[Start of SUPPLIED DATA]
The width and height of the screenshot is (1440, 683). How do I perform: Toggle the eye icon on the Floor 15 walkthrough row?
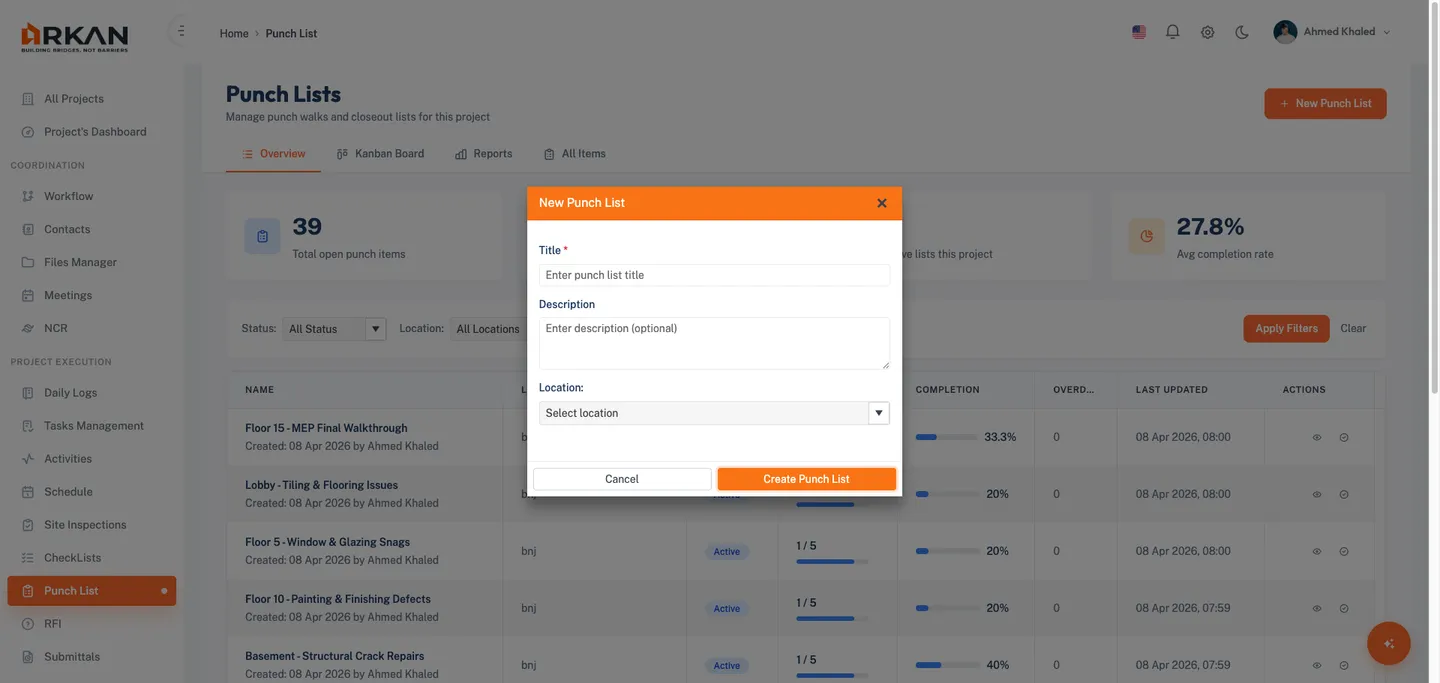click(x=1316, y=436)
[End of SUPPLIED DATA]
[Start of SUPPLIED DATA]
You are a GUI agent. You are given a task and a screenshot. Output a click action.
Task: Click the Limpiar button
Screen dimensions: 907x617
[End of SUPPLIED DATA]
[Start of SUPPLIED DATA]
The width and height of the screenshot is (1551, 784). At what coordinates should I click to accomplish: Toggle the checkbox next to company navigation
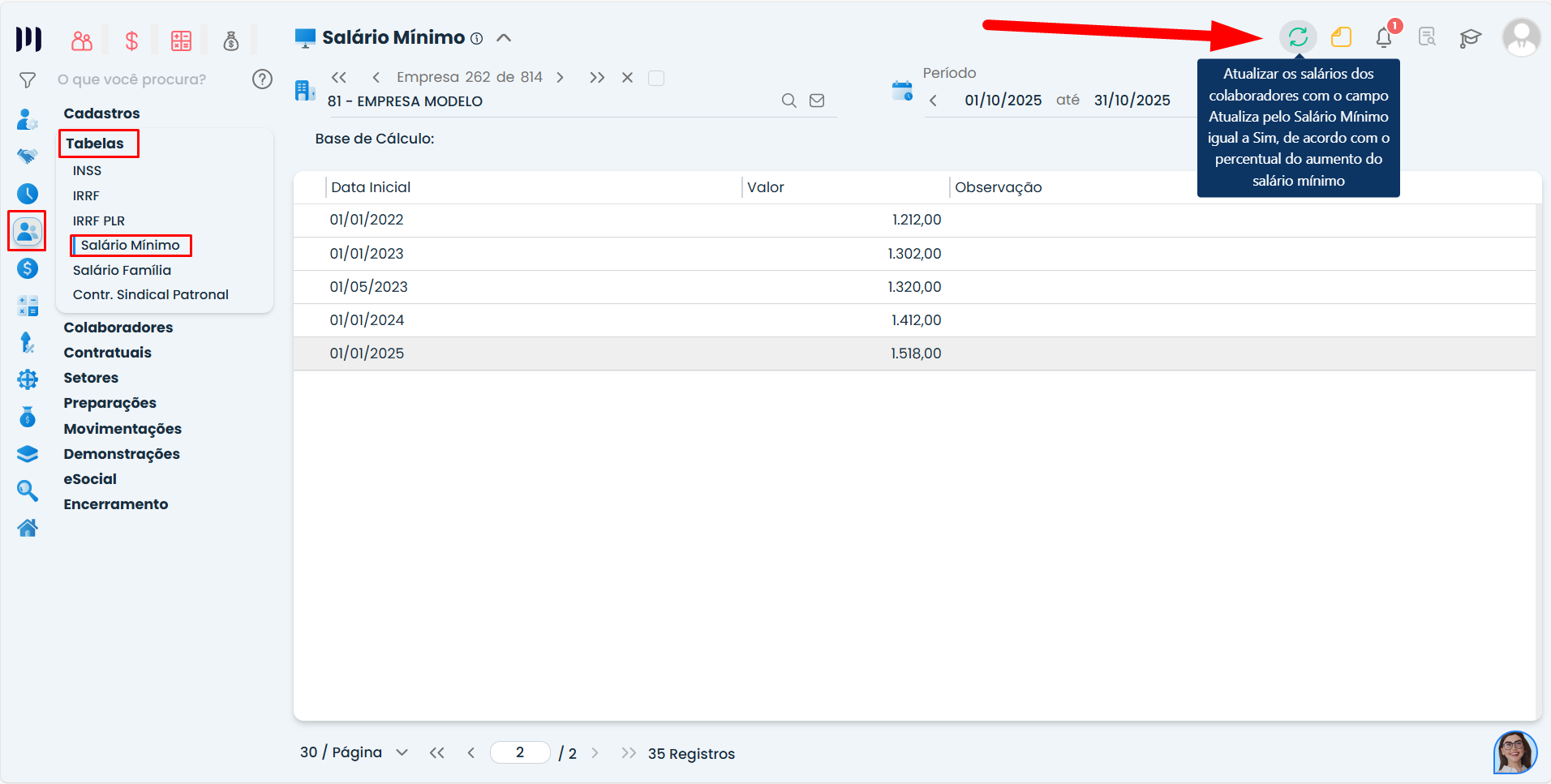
[End of SUPPLIED DATA]
- **EXERCISE**:
Please copy the lines word for word, starting at the line that contains "You are a GUI" and ending at the line that contains "Screen dimensions: 907x617".

- **RESPONSE**:
You are a GUI agent. You are given a task and a screenshot. Output a click action.
Task: Click the Limpiar button
Screen dimensions: 907x617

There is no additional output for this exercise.